Broccoli Rabe and Maple Glazed Salmon Bibimbap
1. In a medium size bowl, combine the marinade ingredients.
2. Cut the salmon into 1” slices. Place into the bowl with the marinade and toss. Cover and refrigerate for 1 hour.
3. While the salmon is marinating, cook the rice as per package instructions.
4. Heat 1 Tbsp of canola oil (or a light tasting oil) in a frying pan set to medium heat. Remove the salmon pieces from the marinade, and place into the frying pan. Cook 2-3 minutes on each side. Discard the marinade.
5. While the salmon is cooking, place the broccoli rabe, 1/2 cup of water, and a pinch of salt into a frying pan. Cover and simmer on med-high.
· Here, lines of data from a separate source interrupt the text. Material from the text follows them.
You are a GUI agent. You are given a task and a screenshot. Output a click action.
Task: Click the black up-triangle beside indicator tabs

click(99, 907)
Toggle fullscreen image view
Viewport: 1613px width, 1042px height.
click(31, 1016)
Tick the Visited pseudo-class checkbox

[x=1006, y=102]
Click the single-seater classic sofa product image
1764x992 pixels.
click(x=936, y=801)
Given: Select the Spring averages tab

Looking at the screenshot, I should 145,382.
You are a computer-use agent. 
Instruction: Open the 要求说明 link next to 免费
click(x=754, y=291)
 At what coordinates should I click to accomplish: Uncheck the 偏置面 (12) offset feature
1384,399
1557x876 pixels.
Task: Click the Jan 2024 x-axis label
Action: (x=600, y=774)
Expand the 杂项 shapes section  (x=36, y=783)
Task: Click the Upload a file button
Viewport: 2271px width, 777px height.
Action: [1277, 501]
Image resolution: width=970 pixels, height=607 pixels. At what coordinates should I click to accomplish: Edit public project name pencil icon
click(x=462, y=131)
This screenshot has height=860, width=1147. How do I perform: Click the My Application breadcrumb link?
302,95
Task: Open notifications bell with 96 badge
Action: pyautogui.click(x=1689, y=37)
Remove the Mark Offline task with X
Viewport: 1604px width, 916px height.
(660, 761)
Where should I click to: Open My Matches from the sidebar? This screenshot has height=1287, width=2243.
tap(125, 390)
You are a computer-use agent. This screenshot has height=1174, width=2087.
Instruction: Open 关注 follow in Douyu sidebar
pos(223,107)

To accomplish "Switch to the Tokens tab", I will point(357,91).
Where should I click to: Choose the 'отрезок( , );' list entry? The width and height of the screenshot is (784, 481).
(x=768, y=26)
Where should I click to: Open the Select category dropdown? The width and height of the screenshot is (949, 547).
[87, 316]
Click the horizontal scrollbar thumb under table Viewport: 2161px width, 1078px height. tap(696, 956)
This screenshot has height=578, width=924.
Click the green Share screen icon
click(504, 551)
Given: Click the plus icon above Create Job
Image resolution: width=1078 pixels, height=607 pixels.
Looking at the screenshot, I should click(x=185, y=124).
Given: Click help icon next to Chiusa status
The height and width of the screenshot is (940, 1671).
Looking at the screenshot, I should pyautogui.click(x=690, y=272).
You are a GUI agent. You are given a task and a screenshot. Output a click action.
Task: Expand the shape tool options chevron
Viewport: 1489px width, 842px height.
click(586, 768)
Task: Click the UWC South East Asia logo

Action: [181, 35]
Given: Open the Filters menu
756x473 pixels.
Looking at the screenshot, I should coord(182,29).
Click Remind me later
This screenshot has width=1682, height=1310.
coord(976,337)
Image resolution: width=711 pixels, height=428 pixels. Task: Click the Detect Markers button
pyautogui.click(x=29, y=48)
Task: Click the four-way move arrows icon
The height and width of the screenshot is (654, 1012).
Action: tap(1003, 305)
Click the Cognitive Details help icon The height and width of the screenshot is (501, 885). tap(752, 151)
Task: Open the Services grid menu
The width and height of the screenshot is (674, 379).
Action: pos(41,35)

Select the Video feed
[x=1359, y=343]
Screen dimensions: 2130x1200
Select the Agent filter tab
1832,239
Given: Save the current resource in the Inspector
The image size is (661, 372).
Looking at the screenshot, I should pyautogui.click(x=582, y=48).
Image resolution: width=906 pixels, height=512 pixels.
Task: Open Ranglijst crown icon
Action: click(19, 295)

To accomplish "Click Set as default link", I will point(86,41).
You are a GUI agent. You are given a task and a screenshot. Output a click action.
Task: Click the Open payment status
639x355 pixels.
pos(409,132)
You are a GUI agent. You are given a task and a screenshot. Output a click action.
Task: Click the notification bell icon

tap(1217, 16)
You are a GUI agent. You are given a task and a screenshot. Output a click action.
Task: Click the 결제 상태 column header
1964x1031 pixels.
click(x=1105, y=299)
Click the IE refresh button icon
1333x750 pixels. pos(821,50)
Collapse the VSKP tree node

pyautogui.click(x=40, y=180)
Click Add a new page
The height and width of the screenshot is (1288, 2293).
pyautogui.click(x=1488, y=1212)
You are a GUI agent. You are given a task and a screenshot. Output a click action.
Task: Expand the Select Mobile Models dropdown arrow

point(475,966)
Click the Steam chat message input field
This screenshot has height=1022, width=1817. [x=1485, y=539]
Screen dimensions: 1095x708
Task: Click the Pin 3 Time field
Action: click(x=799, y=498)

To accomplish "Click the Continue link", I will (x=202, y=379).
6. Once the water has evaporated, the broccoli rabe should be tender enough to pierce with a fork. If not, add a bit more water and continue to steam until done. Once done, toss with soy sauce, olive oil, and sesame seeds. Remove from frying pan and set to the side.
7. In the same frying pan, heat the red pepper and carrots until just warm.
8. To assemble the bibimbap, take two large dinner bowls, and layer the bottom with rice. Arrange the salmon, broccoli rabe, red peppers, carrots, green onions, and avocado on top.
9. Serve with Korean Gochujang sauce on the side.